Cemil Meriç'in kızı Ümit Meriç de Şasa'ya minnet ve dostluk duygularını ifade etmek için bir araya geldiklerini dile getirerek, şu ifadeleri kullandı:
"Çocukluğu, manevi değerlerin olmadığı, paranın tek değer olduğu, bir manada kapitalizmin vahşi atmosferinde geçmiştir. Genç kızlık yıllarında sosyalizme sığınmış, daha sonra Kemal Tahir'le Osmanlı'yı fehetmiş ve asıl İbn-i Arabi Hazretleri'nin kıraatiyle, İslam'ın nurlu yoluna girerek karanlık mağarasını aydınlatmıştır. Ayşe Şasa, bir manada bu aydınlanmayla çağımızda Asr-ı Saadet'e hicret etmiş bir müminedir, bir hacıdır. İkinci bir Asr-ı Saadet'in hazırlayıcılarından biri olduğu için kendisini tebrik ediyorum."
Yazar Gökhan Özcan ise Şasa'nın mütefekkir ve çok yönlü bir insan olduğunu aktararak, "Unutmuyoruz onu. Unutmak mümkün değil. Bugün artık cismen hayatta değil ama genç arkadaşlarımız umarım onu okumaya anlamaya devam ederler. Bunun faydasını göreceklerini düşünüyorum. Çünkü günümüzde Ayşe Hanım gibi insanlar giderek azalıyor" dedi.
Şasa'nın günlüklerinden de bahseden Özcan, şöyle konuştu:
"Son dönemlerine kadar günlük tutmuştu. Onları önemsiyordu. Kendi yazdıkları dışında, yeterince fark edilmiş bir münevver değil. Üzerinde daha ciddi düşünmeliyiz. Bu toprakların kültürüne, ömrünün bir bölümünde açlıkla ulaşmaya çalıştı. Bunun dışında ciddi bir entelektüel, iyi bir yazar ve çok iyi bir Türkçe'si var. Bu devre özgü insani tıkanmaların çaresine dönük yaşadı ve düşündü."
- Kabil: "Muazzam bir iletişim ağı kurmuştu"
Yazar İhsan Kabil de Şasa'nın büyük bir değer olduğunu aktararak, "Ayşe Hanım, çok cana yakın, herkese kucağını ve kapısını açan ve cevap veren, yorum yapan, kucaklayan ve kendisi de çok travmatik bir süreçten gelmiş olmasına rağmen bizleri sağaltan, besleyen bir insan. Ülkenin tarihi toplumsal manevi gerçekliğini kesinlikle tamamlayan, bütünleştiren ve besleyen bir yanı vardı" dedi.

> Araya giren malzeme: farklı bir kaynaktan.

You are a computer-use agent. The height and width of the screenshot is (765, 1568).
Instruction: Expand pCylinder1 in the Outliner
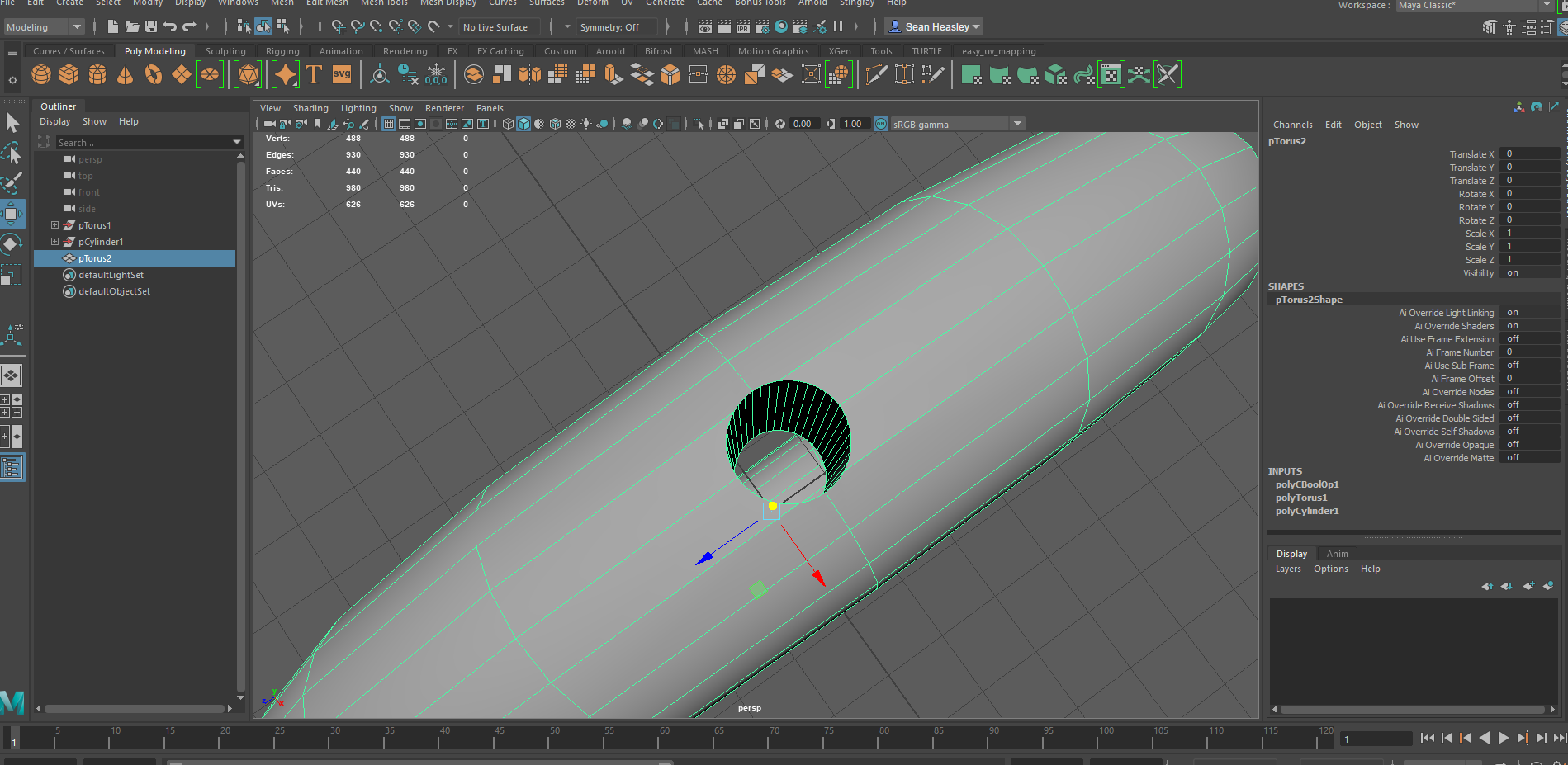[x=55, y=241]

Şasa'nın, dervişane tavrı ile birçok kişiye varoluşsal iletilerde bulunduğunu belirterek, "Edebi, sanatsal ve sosyal meseleler anlamında kesinlikle, bu toplum, İslam dünyası ve dünya için her zaman söyleyeceği çok şey vardı. Muazzam bir iletişim ağı kurmuştu. Ben de kişisel olarak ondan çok istifade ettim" ifadelerini kullandı.
Yönetmen Abdülhamit Güler ise Ayşe Şasa'nın hayatındaki kritik aşamalara dikkati çekerek, şunları anlattı:
"İki uçta yaşamış bir insan. Hem sosyalist hem de dindar olmuş birisi. Sanat camiasında, sinemanın bir kadın emekçisi olarak bunları yaşaması çok önemli. Ayşe Şasa, diğer cenah diyebileceğimiz bir yerden gelmiş olsa da varlığıyla çok ciddi bir kapı açtı. Kaleme aldığı senaryolar, eserler, sinemaya, sanata ve tabii ki hayata ve hakikat arayışına yaklaşımı, Şasa'nın yaşadıklarıyla ve neşrettikleriyle başlı başına bir örnekti. Bu noktada yeniden okunup, hayatına bakılması gereken birisi."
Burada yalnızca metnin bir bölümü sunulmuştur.